AfD breakthrough: Is Germany on slippery slope after far-right triumph?

The first far-right party to win seats in the German parliament for 60 years.

Nazis in the Bundestag was the hyperbolic warning from the country's foreign minister. The AfD's historic breakthrough sent chills across Europe.

So did the pictures of its activists braying from a balcony with offensive hand gestures taunting outraged protesters gathered below.

Since World War Two German politics have been consensual and civil. Like partners in a solid middle class marriage, parties have kept their worst differences away from the public eye.

Boring, certainly, but given their pre-war and wartime history, that is exactly how Germans liked it.
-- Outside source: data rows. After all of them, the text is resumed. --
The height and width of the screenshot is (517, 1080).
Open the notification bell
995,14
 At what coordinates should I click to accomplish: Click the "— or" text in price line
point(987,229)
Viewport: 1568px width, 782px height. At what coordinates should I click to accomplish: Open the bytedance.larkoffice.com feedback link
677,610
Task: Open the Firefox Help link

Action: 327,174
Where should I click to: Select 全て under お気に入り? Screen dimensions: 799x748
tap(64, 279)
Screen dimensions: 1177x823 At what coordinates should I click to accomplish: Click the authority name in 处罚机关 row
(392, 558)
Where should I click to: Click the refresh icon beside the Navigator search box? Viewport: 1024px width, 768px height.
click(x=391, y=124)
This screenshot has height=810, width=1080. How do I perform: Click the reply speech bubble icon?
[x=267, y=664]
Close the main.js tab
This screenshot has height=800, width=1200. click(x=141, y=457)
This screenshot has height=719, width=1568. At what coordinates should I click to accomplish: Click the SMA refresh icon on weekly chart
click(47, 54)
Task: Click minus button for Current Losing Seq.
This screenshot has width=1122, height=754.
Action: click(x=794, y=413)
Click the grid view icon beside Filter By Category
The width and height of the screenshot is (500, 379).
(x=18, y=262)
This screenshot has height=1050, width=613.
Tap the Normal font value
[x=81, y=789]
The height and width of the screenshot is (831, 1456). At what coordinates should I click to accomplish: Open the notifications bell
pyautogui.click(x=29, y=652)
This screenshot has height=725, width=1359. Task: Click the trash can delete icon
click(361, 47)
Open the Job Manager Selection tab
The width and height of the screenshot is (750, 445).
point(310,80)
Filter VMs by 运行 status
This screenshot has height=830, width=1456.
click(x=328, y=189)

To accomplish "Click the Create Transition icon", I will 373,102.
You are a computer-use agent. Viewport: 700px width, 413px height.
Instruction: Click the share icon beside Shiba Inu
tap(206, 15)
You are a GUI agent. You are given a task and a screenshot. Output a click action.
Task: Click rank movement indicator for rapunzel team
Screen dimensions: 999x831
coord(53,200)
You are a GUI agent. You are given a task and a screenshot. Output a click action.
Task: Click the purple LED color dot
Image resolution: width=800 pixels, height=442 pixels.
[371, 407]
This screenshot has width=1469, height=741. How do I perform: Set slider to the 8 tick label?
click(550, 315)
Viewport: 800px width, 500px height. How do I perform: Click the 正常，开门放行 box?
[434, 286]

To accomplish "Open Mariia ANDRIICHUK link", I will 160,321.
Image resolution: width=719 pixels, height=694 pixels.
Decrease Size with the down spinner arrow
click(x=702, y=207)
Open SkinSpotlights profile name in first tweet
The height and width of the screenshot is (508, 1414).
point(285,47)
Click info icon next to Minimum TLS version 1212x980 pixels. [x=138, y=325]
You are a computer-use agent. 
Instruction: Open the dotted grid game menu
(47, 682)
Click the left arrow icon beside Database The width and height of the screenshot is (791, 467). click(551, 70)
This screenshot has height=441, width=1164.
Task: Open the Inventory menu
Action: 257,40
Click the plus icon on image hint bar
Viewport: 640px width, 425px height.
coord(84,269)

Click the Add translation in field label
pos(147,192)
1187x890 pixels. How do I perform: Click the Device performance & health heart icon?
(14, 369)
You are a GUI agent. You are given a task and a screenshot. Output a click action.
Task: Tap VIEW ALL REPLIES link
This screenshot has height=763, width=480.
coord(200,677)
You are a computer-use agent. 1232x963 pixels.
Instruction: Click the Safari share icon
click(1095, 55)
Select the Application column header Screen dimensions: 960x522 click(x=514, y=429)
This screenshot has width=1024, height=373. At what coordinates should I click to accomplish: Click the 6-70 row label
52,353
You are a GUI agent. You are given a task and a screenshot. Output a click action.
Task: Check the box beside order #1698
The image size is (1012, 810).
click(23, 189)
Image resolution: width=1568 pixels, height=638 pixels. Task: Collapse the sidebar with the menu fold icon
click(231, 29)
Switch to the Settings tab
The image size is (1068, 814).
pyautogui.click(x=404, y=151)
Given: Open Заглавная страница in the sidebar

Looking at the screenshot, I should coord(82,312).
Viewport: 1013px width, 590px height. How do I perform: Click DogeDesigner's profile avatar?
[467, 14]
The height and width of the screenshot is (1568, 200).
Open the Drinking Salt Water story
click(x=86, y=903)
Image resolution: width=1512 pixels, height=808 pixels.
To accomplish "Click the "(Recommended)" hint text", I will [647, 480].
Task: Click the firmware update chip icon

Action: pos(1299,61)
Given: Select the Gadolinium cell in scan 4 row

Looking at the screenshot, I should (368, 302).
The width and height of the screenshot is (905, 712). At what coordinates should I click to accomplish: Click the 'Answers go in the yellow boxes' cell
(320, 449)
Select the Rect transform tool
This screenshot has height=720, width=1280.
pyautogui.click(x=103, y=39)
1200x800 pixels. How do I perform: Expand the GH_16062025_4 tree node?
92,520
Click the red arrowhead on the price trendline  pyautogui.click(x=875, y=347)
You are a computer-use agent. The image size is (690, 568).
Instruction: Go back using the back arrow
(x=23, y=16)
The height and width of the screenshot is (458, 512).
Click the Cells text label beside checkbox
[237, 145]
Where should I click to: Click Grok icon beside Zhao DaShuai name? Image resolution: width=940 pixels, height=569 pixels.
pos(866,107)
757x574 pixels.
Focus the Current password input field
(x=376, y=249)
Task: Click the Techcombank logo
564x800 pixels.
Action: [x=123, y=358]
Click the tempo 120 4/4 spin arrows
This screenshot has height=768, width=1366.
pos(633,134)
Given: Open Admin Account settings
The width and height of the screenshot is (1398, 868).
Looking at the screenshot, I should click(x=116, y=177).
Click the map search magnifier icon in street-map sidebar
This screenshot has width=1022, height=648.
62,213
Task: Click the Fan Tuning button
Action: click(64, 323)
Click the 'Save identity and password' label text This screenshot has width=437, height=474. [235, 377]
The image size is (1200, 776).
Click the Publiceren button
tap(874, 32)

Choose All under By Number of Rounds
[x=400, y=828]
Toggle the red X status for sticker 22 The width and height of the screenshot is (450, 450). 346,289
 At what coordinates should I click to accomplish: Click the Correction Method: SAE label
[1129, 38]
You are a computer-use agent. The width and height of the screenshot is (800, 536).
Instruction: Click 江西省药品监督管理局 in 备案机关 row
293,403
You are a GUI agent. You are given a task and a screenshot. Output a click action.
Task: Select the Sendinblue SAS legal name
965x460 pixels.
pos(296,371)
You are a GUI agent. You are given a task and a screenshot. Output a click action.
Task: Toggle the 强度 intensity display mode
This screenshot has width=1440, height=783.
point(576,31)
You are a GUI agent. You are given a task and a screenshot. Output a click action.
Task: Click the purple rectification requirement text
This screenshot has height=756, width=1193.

And it guaranteed stability and prosperity as Germany went from strength to strength.

That is about to change. AfD, or Alternative for Germany, are deliberately provocative, determined to be a thorn in the side of the German political establishment.

They have outraged Germany with posters unmistakably reminiscent of Nazi-era propaganda. Their ranks include neo-Nazis. Some have openly said it is time Germans stop being guilty for what the Nazis did during the war.

They use language that is intended to shock, for instance comparing immigrants with compost.

Their presence in parliament gives them a platform, staff and offices that will only establish them deeper in national politics. It will come as quite a shock given Germany's sleepy political traditions.

Nationally they gained almost 13% of the vote, but in former East Germany they won more than 20% and in Saxony more than 40%, making them its dominant party. Pretty astonishing for a party written off a couple of years ago.

Is Germany on a slippery slope now? Is the country full of closet neo-Nazis now unleashed and free to exploit their electoral success to become a major political power?

Or was this a protest vote? By voters fed up with their stale old politics and desperate for a change.

Polls suggest the latter. AfD drew voters from all parties and across the spectrum of German society.

Optimists concede the post-war consensus is over but that, they say, may be no bad thing. The right has been drawn out into the open and can now be challenged.

It is up to the country's mainstream politicians prove them right. Either way politics in Germany, predictable for so long, will never be quite the same.